On 19 June 2018, the text for the Fifth Anti-Money Laundering Directive (MLD5) was published in the Official Journal of the European Union. MLD5 entered into force on 9 July 2018.
The directive has brought certain virtual currency services within the scope of the European anti-money laundering framework, realising an action plan adopted by the European Commission over two years ago.
Background
This latest step comes after political agreement on the language of MLD5 was reached in December 2017,1 with the European Parliament then agreeing to the draft text on 19 April 2018.2 The rules were then adopted by the Council of the European Union at a meeting of the General Affairs Council, without discussion. The adoption of MLD5 marks the end of a two-year legislative process, which began with the European Commission's proposal in 2016 (see our client alert here).
One of the aims of MLD5 is to increase transparency in newly developed payment methods, and thereby bring virtual currencies into the scope of European anti-money laundering regulation. The new language consequently expands the existing directive to cover "virtual currency exchanges" and "custodian wallet providers", with the result that these businesses will need to carry out customer due diligence on prospective clients.
Virtual currency defined
MLD5 provides the first EU definition of virtual currency. The finalised definition differs from the one first proposed in 2016 (significant changes highlighted):
"A digital representation of value that is not issued
or guaranteed by a central bank or a public
authority, is not necessarily attached to a legally established
currency and does not possess a legal status of currency or
money, but is accepted by natural or legal persons as a
means
ofpayment exchange
and which can be transferred, stored and traded
electronically".
The replacement of the term "payment" with
"exchange" clearly widens the scope of this definition. A
token that: (i) is not accepted by any merchant or individual as a
means of payment for goods or services; and (ii) may only be
exchanged on a limited number of virtual currency exchanges, may
have fallen outside of the original definition, but will likely be
caught by the finalised version. It would be difficult to argue
that an integral characteristic of any token is not its
exchangeability. Recital 10 of MLD5 states that "although
virtual currencies can frequently be used as a means of payment,
they could also be used for other purposes and find broader
applications such as means of exchange, investment, store-of-value
product or use in online casinos".
It appears that this definition was created to cover any coin or
token issued through an initial coin offering (ICO),
notwithstanding its inherent features – a sentiment prevalent
in the MLD5 preamble, which states that "the objective of this
Directive is to cover all the potential uses of virtual
currencies".
Virtual currency exchanges
The finalised MLD5 text also appears to extend the scope of the definition of virtual currency exchanges. For instance, the European Commission's 2016 proposal referred to "providers engaged primarily and professionally in exchange services between virtual currencies and fiat currencies".3 The 2018 text has removed the reference to "primarily and professionally", widening the range of services and businesses that might be caught. However it is clear that the exchange must allow customers to exchange virtual currencies with fiat currency to fall within scope. On a literal reading, a pure virtual currency exchange, which only offers a crypto-to-crypto exchange service, will be out of scope.
Custodian wallet providers
Custodian wallet providers (entities that provide services to safeguard private cryptographic keys on behalf of their customers, to hold, store and transfer virtual currencies) will, along with virtual currency exchanges, become obliged entities4 under MLD5. Those entities in scope will be required to carry out customer due diligence, including know-your-customer checks.
E-money, e-money, miny, moe, does this catch an ICO?

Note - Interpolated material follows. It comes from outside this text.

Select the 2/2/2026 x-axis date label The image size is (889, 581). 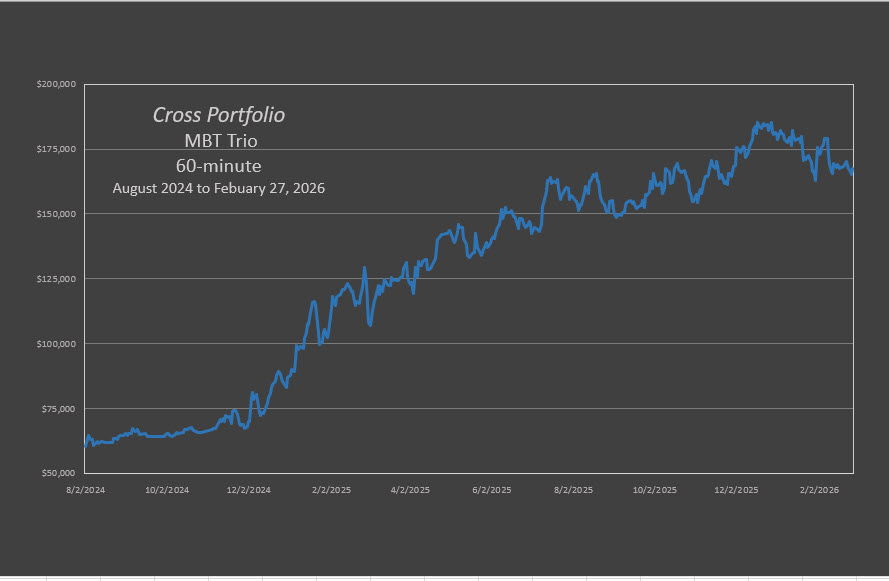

MLD5 also makes it clear that virtual currency should not be confused with e-money (as defined in article 2(2) of the E-Money Directive)5 or funds (limited to meaning banknotes and coins, scriptural money or electronic money, as defined in point 25 of article 4 of the Payment Services Directive).6 The potential categorisation of ICOs as e-money issuance has been a hot topic of debate around Europe for some time. The step towards regulatory clarity in this regard will be welcomed.
Next steps
This is an important and much-awaited development in the cryptocurrency regulatory landscape. In accordance with article 4 of MLD5, EU member states have until 10 January 2020 to implement the directive into national law. This is a final deadline date and the European Commission is encouraging earlier implementation from member states.
Although this may seem like a reasonable period of time, virtual currency exchanges and custodian wallet providers should begin to prepare now. Compliance with MLD5 could mark a significant change in business models, and in on-boarding processes specifically. The cost (in both time and money) involved in regulatory compliance should not be underestimated.
See a link to MLD5 here.
Footnotes
1 See consilium.europa.eu.
2 See europa.eu.
3 Fiat currencies such as paper notes (e.g., US dollars) are a form of legal tender often issued by central banks or public authorities (e.g., a government), but not backed by a commodity such as gold.
4 The Money Laundering Directive applies to the obliged entities listed in article 2 of Directive (EU) 2015/849.
5 Directive 2009/110/EC.
6 Directive (EU) 2015/2366.
This article is presented for informational purposes only and is not intended to constitute legal advice.